Für die Verwirkung wird maßgebend auf den Ablauf einer Mindestzeit ohne eine Geltendmachung des Anspruchs abgestellt. Für Unterhaltsansprüche ist dabei ein Zeitraum von mehr als einem Jahr ausreichend (BGH FamRZ 2004,531). An das Umstandsmoment sind keine hohen Anforderungen zu stellen. Eine Titulierung des Anspruchs rechtfertigt insoweit keine anderen Maßstäbe (BGH a. a. O.). Seit der Zahlungseinstellung im Jahr 2002 hat die Beklagte erstmals im Juli 2005 den Kläger zur Wiederaufnahme der Zahlungen aufgefordert. Sie hat somit rund drei Jahre verstreichen lassen, ohne ihren Anspruch geltend zu machen. Der Verwirkungseinwand ist daher begründet, soweit die Ansprüche länger als ein Jahr vor dem Zahlungsverlangen fällig wurden.

3. Die für die Zeit ab Dezember 2005 erhobene Abänderungsklage ist zulässig und teilweise begründet.
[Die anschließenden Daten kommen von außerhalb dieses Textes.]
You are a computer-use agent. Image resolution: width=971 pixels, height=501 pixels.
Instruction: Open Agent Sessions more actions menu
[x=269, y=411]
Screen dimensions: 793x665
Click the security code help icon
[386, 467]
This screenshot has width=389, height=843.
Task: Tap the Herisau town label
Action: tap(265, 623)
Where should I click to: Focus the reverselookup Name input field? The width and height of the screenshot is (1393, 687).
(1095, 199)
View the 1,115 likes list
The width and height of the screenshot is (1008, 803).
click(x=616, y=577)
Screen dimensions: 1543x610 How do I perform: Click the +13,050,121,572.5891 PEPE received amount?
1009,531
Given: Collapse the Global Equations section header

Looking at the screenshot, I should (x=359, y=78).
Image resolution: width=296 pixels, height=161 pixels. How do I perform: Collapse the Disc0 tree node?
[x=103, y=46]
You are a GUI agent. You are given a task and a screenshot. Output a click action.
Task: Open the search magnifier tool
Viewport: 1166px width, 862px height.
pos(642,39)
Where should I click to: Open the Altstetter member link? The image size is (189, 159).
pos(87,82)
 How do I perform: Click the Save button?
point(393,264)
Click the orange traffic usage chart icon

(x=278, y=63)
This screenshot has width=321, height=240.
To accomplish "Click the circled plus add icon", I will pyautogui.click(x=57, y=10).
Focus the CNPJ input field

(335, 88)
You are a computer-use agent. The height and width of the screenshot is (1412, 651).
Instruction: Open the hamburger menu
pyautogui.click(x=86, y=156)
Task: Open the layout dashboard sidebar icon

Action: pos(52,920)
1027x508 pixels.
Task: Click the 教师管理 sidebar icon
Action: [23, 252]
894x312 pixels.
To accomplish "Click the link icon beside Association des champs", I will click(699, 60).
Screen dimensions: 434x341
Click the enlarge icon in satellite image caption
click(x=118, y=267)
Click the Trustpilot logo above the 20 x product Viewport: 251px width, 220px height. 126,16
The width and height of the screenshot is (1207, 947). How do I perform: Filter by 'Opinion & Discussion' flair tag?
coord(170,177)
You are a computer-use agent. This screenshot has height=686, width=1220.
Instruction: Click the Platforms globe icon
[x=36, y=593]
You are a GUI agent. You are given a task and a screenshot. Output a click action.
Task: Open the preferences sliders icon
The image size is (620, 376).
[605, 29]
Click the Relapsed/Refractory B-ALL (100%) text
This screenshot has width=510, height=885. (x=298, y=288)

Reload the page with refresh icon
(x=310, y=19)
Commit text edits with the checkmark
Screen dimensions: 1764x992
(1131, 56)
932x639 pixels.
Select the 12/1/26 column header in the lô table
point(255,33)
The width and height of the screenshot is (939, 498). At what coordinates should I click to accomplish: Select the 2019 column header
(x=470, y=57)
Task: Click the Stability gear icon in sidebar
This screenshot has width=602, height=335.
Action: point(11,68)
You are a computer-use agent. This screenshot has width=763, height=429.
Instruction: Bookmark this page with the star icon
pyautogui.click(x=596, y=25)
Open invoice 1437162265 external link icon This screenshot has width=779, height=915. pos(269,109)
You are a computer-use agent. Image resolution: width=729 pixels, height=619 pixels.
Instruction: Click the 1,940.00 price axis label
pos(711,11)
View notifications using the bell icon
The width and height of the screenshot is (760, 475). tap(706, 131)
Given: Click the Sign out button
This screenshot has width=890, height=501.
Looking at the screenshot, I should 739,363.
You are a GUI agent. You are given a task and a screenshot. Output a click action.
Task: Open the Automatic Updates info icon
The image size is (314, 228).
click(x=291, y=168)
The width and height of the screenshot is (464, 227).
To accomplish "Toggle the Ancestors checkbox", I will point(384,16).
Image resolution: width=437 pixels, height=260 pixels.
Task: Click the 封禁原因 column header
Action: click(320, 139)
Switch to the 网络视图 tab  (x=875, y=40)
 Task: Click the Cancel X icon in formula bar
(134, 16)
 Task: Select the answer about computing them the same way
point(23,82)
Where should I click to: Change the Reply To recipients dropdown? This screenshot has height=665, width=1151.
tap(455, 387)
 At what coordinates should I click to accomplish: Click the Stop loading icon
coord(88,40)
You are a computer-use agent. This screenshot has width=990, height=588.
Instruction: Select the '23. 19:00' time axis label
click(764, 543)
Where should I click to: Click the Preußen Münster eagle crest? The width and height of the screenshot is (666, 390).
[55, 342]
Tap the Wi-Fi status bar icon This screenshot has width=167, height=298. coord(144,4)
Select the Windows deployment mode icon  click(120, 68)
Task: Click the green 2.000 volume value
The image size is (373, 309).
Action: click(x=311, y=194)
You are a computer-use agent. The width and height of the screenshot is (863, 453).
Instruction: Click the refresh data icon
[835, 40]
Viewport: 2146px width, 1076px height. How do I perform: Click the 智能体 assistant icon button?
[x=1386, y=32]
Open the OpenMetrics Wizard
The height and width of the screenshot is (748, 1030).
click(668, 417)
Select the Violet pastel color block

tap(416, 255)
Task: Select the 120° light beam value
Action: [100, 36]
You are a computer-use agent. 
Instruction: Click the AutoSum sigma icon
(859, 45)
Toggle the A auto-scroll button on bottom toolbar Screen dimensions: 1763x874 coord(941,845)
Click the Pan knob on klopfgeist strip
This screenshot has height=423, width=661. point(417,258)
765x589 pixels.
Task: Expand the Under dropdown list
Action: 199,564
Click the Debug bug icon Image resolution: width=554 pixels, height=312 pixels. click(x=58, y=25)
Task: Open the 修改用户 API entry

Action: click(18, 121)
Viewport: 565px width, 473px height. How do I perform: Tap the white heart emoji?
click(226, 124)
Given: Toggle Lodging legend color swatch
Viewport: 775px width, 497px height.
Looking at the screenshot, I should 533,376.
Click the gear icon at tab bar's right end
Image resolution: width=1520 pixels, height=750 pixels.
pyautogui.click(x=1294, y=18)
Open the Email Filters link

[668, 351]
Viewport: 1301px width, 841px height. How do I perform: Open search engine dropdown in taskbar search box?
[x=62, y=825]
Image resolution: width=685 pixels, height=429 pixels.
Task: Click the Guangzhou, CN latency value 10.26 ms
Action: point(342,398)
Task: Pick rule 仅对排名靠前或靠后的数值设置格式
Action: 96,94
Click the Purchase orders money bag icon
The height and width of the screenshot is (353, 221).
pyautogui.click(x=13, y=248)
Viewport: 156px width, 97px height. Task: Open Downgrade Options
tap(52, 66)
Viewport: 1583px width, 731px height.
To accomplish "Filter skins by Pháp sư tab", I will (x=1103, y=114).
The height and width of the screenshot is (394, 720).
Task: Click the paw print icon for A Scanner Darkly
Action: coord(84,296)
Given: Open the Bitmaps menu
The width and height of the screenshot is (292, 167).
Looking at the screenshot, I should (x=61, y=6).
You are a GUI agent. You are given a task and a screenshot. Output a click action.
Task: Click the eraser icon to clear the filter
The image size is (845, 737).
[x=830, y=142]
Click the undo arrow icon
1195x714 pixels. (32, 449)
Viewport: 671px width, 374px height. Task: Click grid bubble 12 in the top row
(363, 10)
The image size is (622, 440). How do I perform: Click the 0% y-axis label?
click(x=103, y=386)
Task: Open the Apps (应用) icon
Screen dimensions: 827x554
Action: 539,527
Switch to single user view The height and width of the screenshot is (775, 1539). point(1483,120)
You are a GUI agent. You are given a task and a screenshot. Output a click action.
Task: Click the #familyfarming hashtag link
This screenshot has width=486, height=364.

Die Möglichkeit der Erhebung der Abänderungsklage nach § 323 ZPO ist in der notariellen Vereinbarung der Parteien ausdrücklich eröffnet worden.

Die Auffassung des Landgerichts, der Kläger könne Mieteinnahmen erzielen, weil die Beklagte ihr Wohnungsrecht nicht ausübe, trägt die Klageabweisung insoweit nicht. Der Kläger bezieht entsprechende Einkünfte nicht. Es war in der Berufungsverhandlung auch unstreitig, dass er die Erdgeschosswohnung, für welche das persönliche Gebrauchsrecht der Beklagten u. a. besteht, nur nach einem Umbau zur Herstellung der Abgeschlossenheit und Renovierungsmaßnahmen fremdvermieden kann. Eine in Aussicht gestellte Anmietung durch den Sohn des Klägers kam nicht zu Stande.

Grundlage des Leibrentenversprechens ist die Übertragung des Weinbaubetriebes von der Beklagten auf den Kläger. Die Beklagte soll auf Lebenszeit an dem wirtschaftlichen Ertrag des Betriebes - ohne wesentliche wirtschaftliche Veränderung in der vereinbarten Höhe - weiter teilhaben. Diesem Interesse der Vertragsparteien entsprechend ist eine Anpassung an veränderte wirtschaftliche Verhältnisse in Bezug auf den betrieblichen Ertrag vorzunehmen. Denn sonstige Grundlagen für ein Abänderungsverlangen nach § 323 ZPO - insbesondere sonstige wirtschaftliche Verhältnisse der Vertragsparteien - wurden im Notarvertrag nicht vereinbart und sind auch im Übrigen nicht erkennbar.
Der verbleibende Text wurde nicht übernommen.